--- Stored data ---
============================================================

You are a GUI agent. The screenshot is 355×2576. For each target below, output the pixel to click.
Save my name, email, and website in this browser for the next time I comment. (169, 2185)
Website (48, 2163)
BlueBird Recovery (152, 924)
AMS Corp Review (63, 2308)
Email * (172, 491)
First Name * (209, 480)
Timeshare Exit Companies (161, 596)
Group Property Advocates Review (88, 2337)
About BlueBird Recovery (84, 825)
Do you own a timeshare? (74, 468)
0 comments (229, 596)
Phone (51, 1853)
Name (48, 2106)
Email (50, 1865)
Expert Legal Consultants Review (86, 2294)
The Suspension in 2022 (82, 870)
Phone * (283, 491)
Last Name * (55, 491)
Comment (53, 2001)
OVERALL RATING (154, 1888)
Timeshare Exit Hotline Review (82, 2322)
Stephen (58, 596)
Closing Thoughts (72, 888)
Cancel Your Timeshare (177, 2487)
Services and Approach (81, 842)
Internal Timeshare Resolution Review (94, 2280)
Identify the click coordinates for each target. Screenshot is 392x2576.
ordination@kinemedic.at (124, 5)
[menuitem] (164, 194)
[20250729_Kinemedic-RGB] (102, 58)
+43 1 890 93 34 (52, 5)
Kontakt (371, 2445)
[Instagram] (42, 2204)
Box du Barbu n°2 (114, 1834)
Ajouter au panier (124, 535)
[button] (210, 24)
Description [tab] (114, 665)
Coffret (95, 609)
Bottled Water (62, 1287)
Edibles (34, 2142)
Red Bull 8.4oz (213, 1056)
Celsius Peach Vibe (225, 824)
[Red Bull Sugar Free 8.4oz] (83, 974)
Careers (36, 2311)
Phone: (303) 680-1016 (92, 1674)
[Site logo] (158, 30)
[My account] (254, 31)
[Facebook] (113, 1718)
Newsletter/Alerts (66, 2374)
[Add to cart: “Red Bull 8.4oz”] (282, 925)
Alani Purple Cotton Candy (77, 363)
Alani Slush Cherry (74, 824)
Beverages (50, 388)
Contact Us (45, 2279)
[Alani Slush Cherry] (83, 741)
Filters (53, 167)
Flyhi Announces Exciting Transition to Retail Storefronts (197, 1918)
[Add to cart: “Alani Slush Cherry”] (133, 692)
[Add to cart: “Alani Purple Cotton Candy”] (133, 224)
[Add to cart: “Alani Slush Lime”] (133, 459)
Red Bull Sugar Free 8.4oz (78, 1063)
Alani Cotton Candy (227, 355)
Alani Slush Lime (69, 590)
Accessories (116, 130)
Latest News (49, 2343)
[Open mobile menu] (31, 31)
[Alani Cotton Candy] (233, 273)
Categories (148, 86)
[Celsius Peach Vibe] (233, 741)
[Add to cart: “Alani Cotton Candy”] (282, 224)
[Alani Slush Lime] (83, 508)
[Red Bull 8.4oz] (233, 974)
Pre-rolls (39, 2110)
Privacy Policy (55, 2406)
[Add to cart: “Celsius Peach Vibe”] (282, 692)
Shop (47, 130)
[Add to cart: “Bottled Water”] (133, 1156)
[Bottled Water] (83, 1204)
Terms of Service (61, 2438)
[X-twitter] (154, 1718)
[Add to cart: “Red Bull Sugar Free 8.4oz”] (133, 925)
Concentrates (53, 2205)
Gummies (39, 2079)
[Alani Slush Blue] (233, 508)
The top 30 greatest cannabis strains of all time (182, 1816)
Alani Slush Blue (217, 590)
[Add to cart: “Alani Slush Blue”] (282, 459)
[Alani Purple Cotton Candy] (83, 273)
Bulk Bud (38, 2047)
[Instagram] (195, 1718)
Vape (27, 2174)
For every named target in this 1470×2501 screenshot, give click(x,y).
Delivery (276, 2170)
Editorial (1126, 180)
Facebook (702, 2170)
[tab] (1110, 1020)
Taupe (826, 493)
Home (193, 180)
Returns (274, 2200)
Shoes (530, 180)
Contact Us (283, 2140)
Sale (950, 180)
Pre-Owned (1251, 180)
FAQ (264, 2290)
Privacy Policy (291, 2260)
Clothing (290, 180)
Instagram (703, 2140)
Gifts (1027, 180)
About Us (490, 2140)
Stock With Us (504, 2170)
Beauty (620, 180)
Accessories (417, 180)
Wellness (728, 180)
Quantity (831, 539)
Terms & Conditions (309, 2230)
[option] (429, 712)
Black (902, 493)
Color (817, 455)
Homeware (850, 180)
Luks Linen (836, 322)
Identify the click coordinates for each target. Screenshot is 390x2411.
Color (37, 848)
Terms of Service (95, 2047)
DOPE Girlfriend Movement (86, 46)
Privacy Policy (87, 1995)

============================================================

--- Exercise ---
The answer must consist of every line from the data that contains the word "Peach".

--- Task solution ---
Celsius Peach Vibe (225, 824)
[Celsius Peach Vibe] (233, 741)
[Add to cart: “Celsius Peach Vibe”] (282, 692)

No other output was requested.